La Nouvelle-Orléans, 1831

André Leblanc se tenait sur le quai au milieu de barriques, de caisses, de jarres et d'un océan de bagages. Quelle mouche avait bien pu piquer le capitaine du port de permettre à deux grands bateaux à aubes du Mississippi, le Delphinius et le Cher Mignon, de débarquer ensemble leurs cargaisons et leurs passagers, sur les quais bondés d'une foule bruyante venue accueillir des parents ou des amis ? Parmi eux circulaient aussi des voleurs à la tire, entremetteurs et voyous de spécialités diverses. Tout ce monde se pressait de tous côtés autour de Leblanc et le modeste négociant en chevaux regrettait d'avoir laissé son serviteur partir devant, avec son bagage. Il se démanchait le cou en tous sens, espérant voir arriver son client avant d'être dévalisé... ou pire encore.

Il finit par apercevoir Philippe Girard, dominant la foule de la tête et des épaules et suivi d'une meute de gamins des rues qui hurlaient à qui mieux mieux, pour lui proposer leurs services.

— Non, je ne veux pas que vous portiez mes bagages, trouvez-moi plutôt un fiacre, si vous voulez vous rendre utiles ! leur répondait avec impatience le jeune créole, en rejoignant celui qui l'attendait.

On appelait « créoles » ces descendants de colons français qui s'étaient installés en Louisiane à partir du XVIIe siècle. Bien que Napoléon avait vendu le territoire aux Etats-Unis pour quatre-vingts millions de francs en 1803, on y parlait toujours le français, près de trois décennies plus tard.

— Fichez le camp, tas de petits voyous, surenchérit Leblanc en menaçant les gamins de sa canne, avec laquelle il faisait des moulinets au-dessus de leurs têtes. Nous n'avons pas besoin de vos services !

Lorsque la petite bande fut dispersée, il se tourna vers son jeune client.

— Quelle honte ! lui dit-il avec force. Je parie que la moitié au moins de ces vauriens devrait être à la charge des bonnes sœurs, à l'orphelinat.

Philippe l'écoutait à peine.

— Ils n'ont pas encore débarqué Cavalier ? demanda-t-il avec impatience.

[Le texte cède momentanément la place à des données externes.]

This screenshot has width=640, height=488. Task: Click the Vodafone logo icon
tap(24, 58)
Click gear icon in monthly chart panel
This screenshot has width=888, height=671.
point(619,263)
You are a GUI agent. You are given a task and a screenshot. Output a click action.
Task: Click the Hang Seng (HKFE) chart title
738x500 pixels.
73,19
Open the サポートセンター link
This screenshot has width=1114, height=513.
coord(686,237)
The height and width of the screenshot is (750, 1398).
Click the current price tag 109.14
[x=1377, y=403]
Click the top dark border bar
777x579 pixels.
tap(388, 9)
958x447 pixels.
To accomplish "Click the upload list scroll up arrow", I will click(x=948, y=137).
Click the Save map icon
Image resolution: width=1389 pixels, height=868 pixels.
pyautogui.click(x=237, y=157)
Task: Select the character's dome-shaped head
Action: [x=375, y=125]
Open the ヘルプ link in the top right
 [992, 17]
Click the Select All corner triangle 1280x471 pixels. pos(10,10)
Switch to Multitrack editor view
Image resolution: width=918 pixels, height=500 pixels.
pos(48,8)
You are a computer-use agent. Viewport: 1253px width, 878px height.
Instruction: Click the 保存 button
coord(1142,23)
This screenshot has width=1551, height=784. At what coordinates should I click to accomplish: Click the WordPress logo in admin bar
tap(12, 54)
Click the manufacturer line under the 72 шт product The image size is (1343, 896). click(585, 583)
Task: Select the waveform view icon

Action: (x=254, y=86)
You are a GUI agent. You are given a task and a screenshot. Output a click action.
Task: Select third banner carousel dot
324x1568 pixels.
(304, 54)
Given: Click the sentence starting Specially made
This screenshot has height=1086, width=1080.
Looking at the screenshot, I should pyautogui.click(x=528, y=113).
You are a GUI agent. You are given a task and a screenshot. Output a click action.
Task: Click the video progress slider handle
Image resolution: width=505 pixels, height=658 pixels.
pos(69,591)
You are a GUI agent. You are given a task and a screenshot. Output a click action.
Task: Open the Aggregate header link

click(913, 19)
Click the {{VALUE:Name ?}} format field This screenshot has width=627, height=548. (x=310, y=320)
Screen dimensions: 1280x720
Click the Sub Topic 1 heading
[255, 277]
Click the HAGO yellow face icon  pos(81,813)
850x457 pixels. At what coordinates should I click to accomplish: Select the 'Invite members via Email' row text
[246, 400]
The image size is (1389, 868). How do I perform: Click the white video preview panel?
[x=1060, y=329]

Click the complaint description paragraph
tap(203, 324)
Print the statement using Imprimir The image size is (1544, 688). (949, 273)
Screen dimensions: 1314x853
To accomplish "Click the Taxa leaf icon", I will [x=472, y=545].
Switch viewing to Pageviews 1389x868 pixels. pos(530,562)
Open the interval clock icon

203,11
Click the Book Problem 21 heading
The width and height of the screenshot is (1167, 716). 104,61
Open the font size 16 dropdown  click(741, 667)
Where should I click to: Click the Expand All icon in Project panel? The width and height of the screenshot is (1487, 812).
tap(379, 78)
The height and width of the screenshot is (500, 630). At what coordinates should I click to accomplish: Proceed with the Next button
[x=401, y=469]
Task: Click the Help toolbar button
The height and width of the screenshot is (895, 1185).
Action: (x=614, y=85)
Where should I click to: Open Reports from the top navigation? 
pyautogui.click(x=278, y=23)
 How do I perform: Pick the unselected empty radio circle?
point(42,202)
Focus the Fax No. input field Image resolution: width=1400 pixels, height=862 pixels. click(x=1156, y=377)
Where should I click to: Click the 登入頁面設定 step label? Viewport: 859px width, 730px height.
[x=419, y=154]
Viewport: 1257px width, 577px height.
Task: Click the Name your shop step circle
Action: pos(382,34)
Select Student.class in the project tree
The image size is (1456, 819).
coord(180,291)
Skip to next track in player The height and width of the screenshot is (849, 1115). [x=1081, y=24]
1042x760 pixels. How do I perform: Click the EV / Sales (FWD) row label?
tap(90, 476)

— Non, mais cela ne devrait pas tarder. Attendez un peu de le voir, monsieur Girard. C'est le plus bel étalon, dans au moins cinq paroisses à la ronde, il est puissant et plein d'énergie. Je vous le dis, depuis que j'achète et que je vends des chevaux, je n'en ai jamais vu de pareil.

— Je l'espère bien, lui répliqua sèchement Philippe. Au prix que vous me demandez, il doit être en or massif !

Leblanc eut un rire un peu contraint et Philippe lui dédia un sourire ironique.

— Allons, Leblanc, ne faites pas cette tête. Vous avez bien mérité votre commission. Et puis, vous n'avez fait que ce que je vous demandais : je voulais Cavalier, vous me l'avez vendu, tout est bien qui finit bien.

Le négociant ouvrit la bouche pour parler, mais un hennissement terrifié lui coupa la parole.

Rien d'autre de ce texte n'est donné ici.